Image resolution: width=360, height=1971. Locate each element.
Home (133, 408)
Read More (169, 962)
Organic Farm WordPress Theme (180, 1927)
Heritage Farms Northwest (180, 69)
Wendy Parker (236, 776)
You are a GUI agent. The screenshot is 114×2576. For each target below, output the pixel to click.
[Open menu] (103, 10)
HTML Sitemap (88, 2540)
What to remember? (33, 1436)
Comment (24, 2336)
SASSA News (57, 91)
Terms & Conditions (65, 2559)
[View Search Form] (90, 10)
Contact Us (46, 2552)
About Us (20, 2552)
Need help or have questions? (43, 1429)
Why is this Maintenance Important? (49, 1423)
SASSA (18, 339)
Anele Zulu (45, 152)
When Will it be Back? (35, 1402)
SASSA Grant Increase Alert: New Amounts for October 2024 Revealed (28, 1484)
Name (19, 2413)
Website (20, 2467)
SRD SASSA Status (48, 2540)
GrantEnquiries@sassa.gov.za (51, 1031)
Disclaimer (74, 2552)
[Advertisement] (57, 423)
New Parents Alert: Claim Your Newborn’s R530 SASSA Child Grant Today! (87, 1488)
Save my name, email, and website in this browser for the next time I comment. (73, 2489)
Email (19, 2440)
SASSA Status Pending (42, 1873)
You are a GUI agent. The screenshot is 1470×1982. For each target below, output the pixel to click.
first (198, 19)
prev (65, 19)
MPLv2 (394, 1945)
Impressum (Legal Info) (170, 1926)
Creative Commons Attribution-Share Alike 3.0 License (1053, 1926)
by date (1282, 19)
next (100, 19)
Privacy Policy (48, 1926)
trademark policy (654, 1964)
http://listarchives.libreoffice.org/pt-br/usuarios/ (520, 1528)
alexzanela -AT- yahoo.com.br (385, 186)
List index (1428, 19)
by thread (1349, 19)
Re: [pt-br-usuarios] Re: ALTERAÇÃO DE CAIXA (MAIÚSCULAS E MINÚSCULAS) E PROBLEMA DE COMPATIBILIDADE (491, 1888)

--*--

WHAT IS BEING ASKED
Line by line, reproduce the records above exactly.

RESPONSE TO THE EXERCISE
Image resolution: width=360, height=1971. Locate each element.
Home (133, 408)
Read More (169, 962)
Organic Farm WordPress Theme (180, 1927)
Heritage Farms Northwest (180, 69)
Wendy Parker (236, 776)
You are a GUI agent. The screenshot is 114×2576. For each target below, output the pixel to click.
[Open menu] (103, 10)
HTML Sitemap (88, 2540)
What to remember? (33, 1436)
Comment (24, 2336)
SASSA News (57, 91)
Terms & Conditions (65, 2559)
[View Search Form] (90, 10)
Contact Us (46, 2552)
About Us (20, 2552)
Need help or have questions? (43, 1429)
Why is this Maintenance Important? (49, 1423)
SASSA (18, 339)
Anele Zulu (45, 152)
When Will it be Back? (35, 1402)
SASSA Grant Increase Alert: New Amounts for October 2024 Revealed (28, 1484)
Name (19, 2413)
Website (20, 2467)
SRD SASSA Status (48, 2540)
GrantEnquiries@sassa.gov.za (51, 1031)
Disclaimer (74, 2552)
[Advertisement] (57, 423)
New Parents Alert: Claim Your Newborn’s R530 SASSA Child Grant Today! (87, 1488)
Save my name, email, and website in this browser for the next time I comment. (73, 2489)
Email (19, 2440)
SASSA Status Pending (42, 1873)
You are a GUI agent. The screenshot is 1470×1982. For each target below, output the pixel to click.
first (198, 19)
prev (65, 19)
MPLv2 (394, 1945)
Impressum (Legal Info) (170, 1926)
Creative Commons Attribution-Share Alike 3.0 License (1053, 1926)
by date (1282, 19)
next (100, 19)
Privacy Policy (48, 1926)
trademark policy (654, 1964)
http://listarchives.libreoffice.org/pt-br/usuarios/ (520, 1528)
alexzanela -AT- yahoo.com.br (385, 186)
List index (1428, 19)
by thread (1349, 19)
Re: [pt-br-usuarios] Re: ALTERAÇÃO DE CAIXA (MAIÚSCULAS E MINÚSCULAS) E PROBLEMA DE COMPATIBILIDADE (491, 1888)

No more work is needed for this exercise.